Initially disappointed with his lifeguarding job, Steeples’ ambivalent attitude turned a corner when he noticed his high school crush hanging out at the country club pool. Sally Beasley, a fellow sophomore at UGA, is also spending the summer at home in Atlanta.
At first glance, Steeples was intimidated by her—“She’s filled out since high school. She looks pretty hot now. I think she might even be a B cup…”—but finally got up the nerve to talk to her from his lifeguard post. The two chatted about the weather and traded gossip (Beasley just got a “pretty legit” fake ID) and he eventually became courageous enough to add her on Facebook after 2 and a half weeks of spontaneous poolside interactions.
His search, coupled with extensive Google stalking, failed to return an exact match. He tried again, hoping in vain that her profile was hidden among those of overweight, 50+ women. Steeples became increasingly desperate, and started searching for her through friends and friends of friends, but he eventually concluded that Beasley is one of the few people his age who refuses to partake in social networking sites.
“I mean, it’s kind of cool, I guess. But I don’t really know where to go from here. She’s not on Twitter, MySpace or LinkedIn.” Steeples sought advice from his older brother, who recommended that he ask for her number.

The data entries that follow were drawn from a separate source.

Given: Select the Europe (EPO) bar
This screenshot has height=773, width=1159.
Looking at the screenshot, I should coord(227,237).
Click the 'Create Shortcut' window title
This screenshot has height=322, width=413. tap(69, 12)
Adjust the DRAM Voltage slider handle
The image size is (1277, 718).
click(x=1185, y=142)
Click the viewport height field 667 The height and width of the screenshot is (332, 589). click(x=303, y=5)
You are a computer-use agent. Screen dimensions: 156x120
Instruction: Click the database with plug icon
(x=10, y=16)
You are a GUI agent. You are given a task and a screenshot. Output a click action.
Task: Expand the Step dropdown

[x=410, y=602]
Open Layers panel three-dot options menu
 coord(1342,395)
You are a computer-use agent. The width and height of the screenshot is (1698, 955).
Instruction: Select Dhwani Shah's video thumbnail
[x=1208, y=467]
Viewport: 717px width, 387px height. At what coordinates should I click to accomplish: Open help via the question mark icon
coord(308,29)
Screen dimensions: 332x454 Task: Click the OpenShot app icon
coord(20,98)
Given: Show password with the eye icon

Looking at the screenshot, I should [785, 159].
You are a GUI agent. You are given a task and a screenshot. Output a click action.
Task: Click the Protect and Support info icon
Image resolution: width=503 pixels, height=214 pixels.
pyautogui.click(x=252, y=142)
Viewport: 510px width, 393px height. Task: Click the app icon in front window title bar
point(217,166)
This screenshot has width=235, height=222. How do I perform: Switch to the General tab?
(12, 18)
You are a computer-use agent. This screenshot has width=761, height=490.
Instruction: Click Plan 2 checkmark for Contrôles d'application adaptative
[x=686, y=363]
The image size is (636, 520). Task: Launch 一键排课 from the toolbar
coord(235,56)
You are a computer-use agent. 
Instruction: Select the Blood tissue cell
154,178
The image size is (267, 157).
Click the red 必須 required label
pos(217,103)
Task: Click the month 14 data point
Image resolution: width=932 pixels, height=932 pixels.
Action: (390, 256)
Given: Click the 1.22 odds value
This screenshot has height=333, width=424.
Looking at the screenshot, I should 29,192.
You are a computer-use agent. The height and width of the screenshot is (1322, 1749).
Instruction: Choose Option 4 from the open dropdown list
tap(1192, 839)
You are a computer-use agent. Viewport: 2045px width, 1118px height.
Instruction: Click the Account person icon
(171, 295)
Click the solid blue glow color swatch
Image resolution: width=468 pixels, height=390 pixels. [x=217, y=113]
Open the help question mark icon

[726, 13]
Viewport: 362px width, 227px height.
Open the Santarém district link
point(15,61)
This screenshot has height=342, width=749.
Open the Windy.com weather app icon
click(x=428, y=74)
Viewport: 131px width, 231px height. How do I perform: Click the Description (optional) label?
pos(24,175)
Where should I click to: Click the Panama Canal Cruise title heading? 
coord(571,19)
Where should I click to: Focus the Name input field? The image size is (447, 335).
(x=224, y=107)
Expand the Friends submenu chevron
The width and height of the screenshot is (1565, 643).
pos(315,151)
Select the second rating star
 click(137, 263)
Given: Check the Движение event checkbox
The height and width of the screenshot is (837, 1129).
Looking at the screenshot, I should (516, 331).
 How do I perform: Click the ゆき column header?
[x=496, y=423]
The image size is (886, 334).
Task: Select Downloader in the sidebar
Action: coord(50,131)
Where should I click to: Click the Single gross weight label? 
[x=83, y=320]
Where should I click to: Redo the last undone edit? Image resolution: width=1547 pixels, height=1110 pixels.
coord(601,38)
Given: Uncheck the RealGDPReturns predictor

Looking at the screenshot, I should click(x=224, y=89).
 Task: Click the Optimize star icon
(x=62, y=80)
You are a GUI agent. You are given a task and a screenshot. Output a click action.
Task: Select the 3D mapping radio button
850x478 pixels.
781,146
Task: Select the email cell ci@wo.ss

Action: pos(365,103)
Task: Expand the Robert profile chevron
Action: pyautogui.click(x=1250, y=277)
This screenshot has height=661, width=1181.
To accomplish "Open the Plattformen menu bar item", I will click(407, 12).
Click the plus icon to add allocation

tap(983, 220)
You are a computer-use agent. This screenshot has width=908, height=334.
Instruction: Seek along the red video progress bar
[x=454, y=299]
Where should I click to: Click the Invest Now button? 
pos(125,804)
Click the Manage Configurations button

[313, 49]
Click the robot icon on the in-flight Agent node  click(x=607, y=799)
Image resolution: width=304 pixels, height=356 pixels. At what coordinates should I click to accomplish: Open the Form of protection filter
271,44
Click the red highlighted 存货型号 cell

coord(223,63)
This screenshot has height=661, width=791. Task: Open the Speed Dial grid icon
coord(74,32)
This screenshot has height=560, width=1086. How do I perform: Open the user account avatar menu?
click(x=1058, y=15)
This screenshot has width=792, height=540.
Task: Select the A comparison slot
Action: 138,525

The idea seemed old-fashioned, but Steeples concluded that he had no other way of moving the relationship forward.
Steeples asked Beasley for her digits, and she obliged. He waited roughly 5 days before reaching out via text, having seen “Swingers” a few times with an older cousin, but was surprised to discover that Beasley wouldn't write him back. Steeples began with “Hey, what’s up?” and ramped up his efforts by asking her, “What are you doing this wkd?” Neither of his texts received a response.
Steeples became nervous but refused to give up all hope: their in-person conversations suggested that she was at least interested enough to meet up at a party, and possibly to make out. He asked his friends, fraternity big brother, and parents, several of whom proposed that he call her to invite her for a date.
More persuasion ensued, and the now-very reluctant Steeples decided to do it. He’d call her, just once, to see whether she had an explanation for not responding to his text messages. At the very least, he’d know that he had properly entered her number into his iPhone.
Steeples planned it out perfectly. He came home from lifeguarding on Thursday night and snuck into his parents’ liquor cabinet. He poured himself “about 3 vodka shots” and enjoyed two Heinekens before picking up the phone.
He scrolled through his contacts and clicked on Sa-mantha. SH*T. He was fumbling. He tried again and this time got it right.
“Hello?” answered Sally, in her sweet Southern drawl.
“Something took over from there,” explains Steeples, “I didn’t really know what to do, but it came pretty natural, I guess. We talked for about 10 minutes and planned to meet up the following night at my friend Andy's party.”